Meine Brr.! Ich will mich mit den niedrigst stehenden Völkern jetzt nicht beschäftigen, sondern nur mit drei Formen der aufgetretenen Humanität, zunächst aber noch Folgendes vorausschicken. Das menschliche Leben oder der Mensch hat drei Hauptbeziehungen, nämlich: zu seinem letzten Ursprung und Daseinsquell, von dem er abhängig ist, oder zu seinem Schöpfer, d. i. die religiöse Beziehung; und dann zu dem, was ausser ihm da ist, d.i. die Welt und darin besonders das gleichartige Geschöpf, der Mensch, und zu sich selbst; das sind die sittlichen Beziehungen des Menschen.
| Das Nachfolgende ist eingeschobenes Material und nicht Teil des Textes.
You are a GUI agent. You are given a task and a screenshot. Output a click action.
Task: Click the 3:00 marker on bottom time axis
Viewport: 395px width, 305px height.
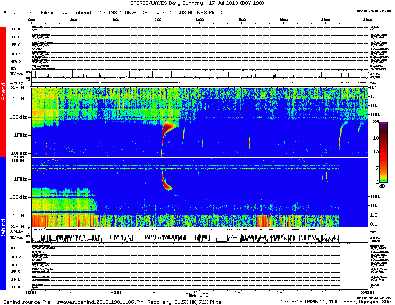click(73, 292)
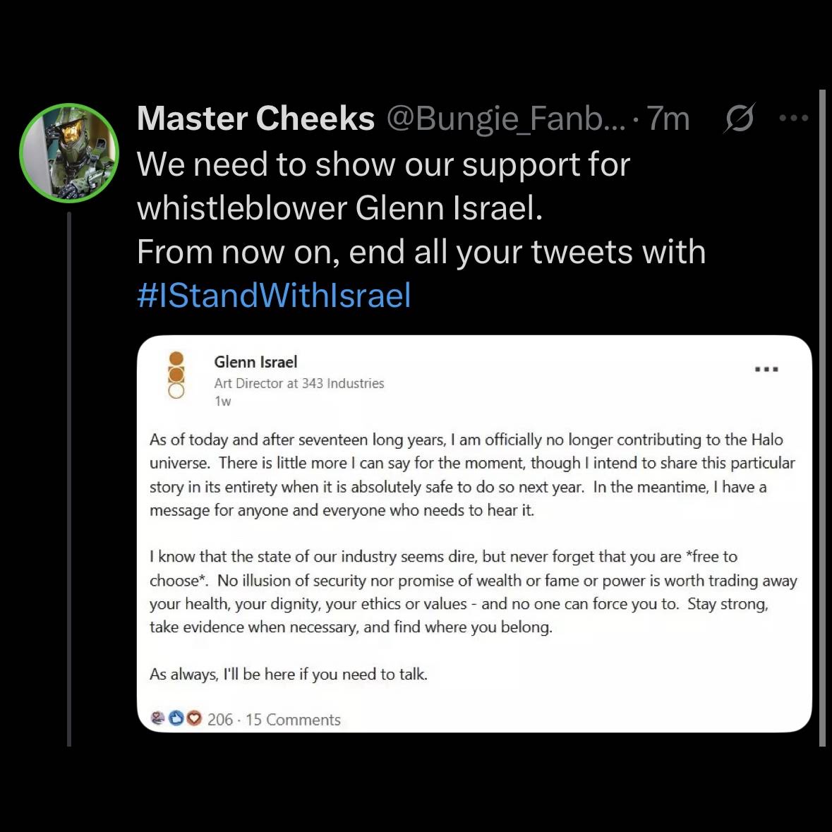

Alle drei gehören zusammen, keine darf in dem vollen Begriffe der Humanität fehlen, sie liegen in ihrem Wesen tief begründet. Ich kann darum auch in der Humanität keine volle ganze Humanität erblicken, welche die religiöse Beziehung verliert und streicht, und nur die sittliche beibehält. Das religiöse und sittliche Verhältniss der Menschen gehören zusammen, bedingen einander im tiefsten Grunde. Ich weiss zwar, im gewöhnlichen Leben kommen Religion und Sittlichkeit in einer gewissen Unabhängigkeit von einander vor, und es giebt Menschen, die sind in ihrer Gesinnung und ihrem Handeln sittlich und sittlich achtungswerth, ohne eigentliche religiöse Bedürfnisse ihres Herzens zu pflegen und zu befriedigen; aber immerhin ist das eine Halbirung, die in der Natur der Sache, in dem Wesen der Humanität nicht liegt. »Von Anfang an ist das nicht also gewesen, was Gott zusammengefügt hat, soll der Mensch nicht scheiden.« Thatsächlich sehen wir auch überall die religiöse und die sittliche Beziehung in der Geschichte der Völker oder der Humanität verbunden.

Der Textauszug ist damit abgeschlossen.